## CONSIGNE
Dans le récit de la marche vers le puy de Lassolas et le puy de la Vache, à quoi le gérant du camping attribue-t-il la brume qui enveloppe les sommets ?

Il nous fallait une journée complète de beau temps pour aller voir le puy de Lassolas et le puy de la Vache. Non pas à cause de leur altitude, mais à cause de la longue marche nécessaire – près de 7 km – pour s’en approcher.
Nous quittons le camping à 9h15. Le ciel est bleu, mais laiteux. Hier, en discutant avec Florian, le gérant du camping, nous parlions de cette brume qui enveloppe les sommets. C’est à cause de la fumée des incendies qui ravagent les forêts du Canada, nous avait-il répondu. Ça devrait durer deux ou trois jours puis nous aurons du sable du Sahara. Je comprends mieux pourquoi mon application météo me rappelle sans cesse que la qualité de l’air, ici à Aydat, est « détériorée ».

## EXTRAITS DU LISTING
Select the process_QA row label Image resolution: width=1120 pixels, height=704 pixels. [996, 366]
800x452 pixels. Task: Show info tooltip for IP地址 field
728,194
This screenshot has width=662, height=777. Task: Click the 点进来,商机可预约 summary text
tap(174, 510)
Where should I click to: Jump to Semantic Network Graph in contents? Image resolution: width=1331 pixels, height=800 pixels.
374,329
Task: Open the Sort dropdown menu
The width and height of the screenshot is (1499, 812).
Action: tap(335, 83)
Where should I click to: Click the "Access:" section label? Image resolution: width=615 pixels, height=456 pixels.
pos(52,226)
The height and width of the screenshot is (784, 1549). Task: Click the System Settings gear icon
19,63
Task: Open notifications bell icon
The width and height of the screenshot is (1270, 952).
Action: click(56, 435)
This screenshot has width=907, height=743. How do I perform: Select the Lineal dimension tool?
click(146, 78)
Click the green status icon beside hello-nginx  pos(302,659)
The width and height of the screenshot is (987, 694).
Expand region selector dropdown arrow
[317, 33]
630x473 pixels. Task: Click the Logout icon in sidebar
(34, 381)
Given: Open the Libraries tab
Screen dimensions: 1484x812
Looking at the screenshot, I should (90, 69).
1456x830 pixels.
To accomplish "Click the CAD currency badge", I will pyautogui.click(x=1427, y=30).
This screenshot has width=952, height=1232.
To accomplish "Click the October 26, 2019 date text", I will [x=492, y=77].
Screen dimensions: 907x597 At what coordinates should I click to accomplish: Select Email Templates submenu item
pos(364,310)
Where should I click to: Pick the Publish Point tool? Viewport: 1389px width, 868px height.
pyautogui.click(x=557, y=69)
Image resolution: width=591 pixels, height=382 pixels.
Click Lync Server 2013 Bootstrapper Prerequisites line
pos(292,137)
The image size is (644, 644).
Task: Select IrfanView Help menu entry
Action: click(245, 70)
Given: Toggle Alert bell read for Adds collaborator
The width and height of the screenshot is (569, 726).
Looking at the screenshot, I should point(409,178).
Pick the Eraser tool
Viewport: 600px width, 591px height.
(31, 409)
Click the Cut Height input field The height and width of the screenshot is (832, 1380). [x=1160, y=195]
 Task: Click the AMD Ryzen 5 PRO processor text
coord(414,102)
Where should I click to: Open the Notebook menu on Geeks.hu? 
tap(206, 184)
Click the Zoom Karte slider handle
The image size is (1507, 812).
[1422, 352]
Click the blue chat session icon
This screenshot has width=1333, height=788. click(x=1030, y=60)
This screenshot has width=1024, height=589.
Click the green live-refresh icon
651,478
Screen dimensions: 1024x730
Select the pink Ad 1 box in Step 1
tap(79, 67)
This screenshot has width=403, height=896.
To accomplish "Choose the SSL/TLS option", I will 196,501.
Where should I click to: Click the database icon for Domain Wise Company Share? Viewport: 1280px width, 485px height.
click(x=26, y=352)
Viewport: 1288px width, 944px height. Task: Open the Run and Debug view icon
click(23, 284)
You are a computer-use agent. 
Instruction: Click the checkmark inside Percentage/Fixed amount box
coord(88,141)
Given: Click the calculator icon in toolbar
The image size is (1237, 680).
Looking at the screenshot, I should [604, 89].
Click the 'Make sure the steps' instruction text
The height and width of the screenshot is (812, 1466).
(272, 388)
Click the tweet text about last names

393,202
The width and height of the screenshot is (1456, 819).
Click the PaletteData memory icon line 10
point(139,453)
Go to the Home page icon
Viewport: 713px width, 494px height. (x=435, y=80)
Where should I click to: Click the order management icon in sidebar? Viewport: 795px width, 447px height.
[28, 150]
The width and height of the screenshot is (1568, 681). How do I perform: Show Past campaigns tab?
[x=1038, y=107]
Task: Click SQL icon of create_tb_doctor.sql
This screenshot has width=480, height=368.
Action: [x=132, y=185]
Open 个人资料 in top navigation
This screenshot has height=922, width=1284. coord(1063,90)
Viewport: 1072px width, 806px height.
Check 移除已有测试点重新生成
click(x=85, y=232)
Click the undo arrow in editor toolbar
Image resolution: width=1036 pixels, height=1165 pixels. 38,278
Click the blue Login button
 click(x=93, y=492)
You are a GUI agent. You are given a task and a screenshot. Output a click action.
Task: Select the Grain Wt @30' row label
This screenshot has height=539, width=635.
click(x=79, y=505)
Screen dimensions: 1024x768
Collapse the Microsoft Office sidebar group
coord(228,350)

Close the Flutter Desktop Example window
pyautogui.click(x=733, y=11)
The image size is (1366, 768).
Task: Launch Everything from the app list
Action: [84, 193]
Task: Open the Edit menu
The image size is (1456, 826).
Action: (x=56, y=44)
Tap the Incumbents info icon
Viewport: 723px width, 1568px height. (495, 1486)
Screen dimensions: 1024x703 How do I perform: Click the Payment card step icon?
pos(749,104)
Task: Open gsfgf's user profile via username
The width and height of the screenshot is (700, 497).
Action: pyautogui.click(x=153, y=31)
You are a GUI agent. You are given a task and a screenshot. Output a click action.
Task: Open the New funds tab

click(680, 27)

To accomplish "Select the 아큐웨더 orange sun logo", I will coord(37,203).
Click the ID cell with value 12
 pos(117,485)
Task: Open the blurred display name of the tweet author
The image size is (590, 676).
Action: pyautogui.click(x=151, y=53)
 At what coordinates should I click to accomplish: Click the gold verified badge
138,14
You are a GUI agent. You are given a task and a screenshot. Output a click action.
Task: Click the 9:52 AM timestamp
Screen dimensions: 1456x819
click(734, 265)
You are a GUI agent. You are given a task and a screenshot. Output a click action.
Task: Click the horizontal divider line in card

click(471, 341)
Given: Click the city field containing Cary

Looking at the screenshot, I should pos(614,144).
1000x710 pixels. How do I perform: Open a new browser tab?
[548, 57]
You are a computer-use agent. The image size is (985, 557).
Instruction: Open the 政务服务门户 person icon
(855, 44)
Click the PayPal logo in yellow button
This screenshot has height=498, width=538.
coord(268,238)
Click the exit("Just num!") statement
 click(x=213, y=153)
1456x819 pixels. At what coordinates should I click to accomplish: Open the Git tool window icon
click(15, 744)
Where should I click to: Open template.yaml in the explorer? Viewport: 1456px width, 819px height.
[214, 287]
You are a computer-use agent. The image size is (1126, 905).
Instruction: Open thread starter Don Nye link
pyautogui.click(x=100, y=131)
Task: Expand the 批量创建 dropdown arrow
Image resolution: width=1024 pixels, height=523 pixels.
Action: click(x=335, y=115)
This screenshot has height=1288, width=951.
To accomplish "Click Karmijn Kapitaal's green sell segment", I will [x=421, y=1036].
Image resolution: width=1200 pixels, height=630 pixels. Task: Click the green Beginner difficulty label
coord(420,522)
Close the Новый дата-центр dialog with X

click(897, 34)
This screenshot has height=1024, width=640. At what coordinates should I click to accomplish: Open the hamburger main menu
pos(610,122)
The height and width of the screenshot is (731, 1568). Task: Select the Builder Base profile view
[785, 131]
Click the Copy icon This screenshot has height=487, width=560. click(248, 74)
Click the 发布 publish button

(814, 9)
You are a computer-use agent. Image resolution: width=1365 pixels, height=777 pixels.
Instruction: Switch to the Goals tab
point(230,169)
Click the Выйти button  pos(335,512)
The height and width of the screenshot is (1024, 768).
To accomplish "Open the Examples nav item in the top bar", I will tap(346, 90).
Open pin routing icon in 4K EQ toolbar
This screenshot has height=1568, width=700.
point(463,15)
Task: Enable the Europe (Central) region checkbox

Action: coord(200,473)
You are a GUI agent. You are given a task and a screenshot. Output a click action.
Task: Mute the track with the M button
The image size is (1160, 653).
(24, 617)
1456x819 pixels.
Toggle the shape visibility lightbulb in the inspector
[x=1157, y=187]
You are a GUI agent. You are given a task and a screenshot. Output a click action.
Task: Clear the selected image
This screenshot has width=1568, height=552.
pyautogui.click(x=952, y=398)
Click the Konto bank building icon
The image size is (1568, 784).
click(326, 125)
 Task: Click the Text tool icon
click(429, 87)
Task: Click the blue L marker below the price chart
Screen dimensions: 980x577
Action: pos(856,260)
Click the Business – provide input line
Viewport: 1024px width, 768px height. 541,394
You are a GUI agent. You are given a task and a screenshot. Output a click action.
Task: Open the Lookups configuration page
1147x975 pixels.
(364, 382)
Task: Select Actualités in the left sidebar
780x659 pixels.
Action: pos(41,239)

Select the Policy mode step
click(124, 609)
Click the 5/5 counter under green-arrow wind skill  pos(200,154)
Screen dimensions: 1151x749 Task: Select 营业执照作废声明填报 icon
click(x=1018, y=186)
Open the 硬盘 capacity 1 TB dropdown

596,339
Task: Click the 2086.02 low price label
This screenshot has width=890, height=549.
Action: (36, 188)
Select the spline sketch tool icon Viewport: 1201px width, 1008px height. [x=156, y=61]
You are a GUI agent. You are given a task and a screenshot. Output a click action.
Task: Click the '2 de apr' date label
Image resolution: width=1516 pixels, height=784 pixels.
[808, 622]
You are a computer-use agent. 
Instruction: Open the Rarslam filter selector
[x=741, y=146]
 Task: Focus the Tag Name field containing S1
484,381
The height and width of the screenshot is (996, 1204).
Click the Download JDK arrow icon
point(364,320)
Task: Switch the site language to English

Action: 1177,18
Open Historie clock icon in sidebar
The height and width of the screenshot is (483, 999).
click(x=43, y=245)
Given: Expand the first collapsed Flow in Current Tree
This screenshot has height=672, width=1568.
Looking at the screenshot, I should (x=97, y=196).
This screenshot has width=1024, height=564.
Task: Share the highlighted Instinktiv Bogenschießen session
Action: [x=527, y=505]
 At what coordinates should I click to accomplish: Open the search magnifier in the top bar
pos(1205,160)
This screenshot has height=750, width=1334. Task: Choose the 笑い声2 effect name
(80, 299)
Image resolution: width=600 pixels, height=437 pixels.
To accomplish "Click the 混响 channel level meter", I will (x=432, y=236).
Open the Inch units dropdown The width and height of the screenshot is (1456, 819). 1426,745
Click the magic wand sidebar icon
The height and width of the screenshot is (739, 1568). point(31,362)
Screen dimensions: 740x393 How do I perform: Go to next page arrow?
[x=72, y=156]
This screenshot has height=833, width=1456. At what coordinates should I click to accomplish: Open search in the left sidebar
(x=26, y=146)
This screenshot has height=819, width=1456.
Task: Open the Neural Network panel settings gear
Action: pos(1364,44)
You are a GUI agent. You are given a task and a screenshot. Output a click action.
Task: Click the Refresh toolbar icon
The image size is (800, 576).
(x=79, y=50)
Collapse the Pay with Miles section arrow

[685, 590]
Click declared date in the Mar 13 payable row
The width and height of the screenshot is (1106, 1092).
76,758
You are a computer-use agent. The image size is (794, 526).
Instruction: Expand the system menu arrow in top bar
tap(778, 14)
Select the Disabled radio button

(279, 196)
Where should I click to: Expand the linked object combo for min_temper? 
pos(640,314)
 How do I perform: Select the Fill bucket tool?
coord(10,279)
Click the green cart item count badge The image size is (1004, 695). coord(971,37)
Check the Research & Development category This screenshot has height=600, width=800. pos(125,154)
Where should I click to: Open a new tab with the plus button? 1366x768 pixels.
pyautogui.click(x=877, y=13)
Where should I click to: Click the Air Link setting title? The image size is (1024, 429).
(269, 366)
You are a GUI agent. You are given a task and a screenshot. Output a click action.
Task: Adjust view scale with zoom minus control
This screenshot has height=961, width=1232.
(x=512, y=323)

## CORRIGÉ
À la fumée des incendies qui ravagent les forêts du Canada.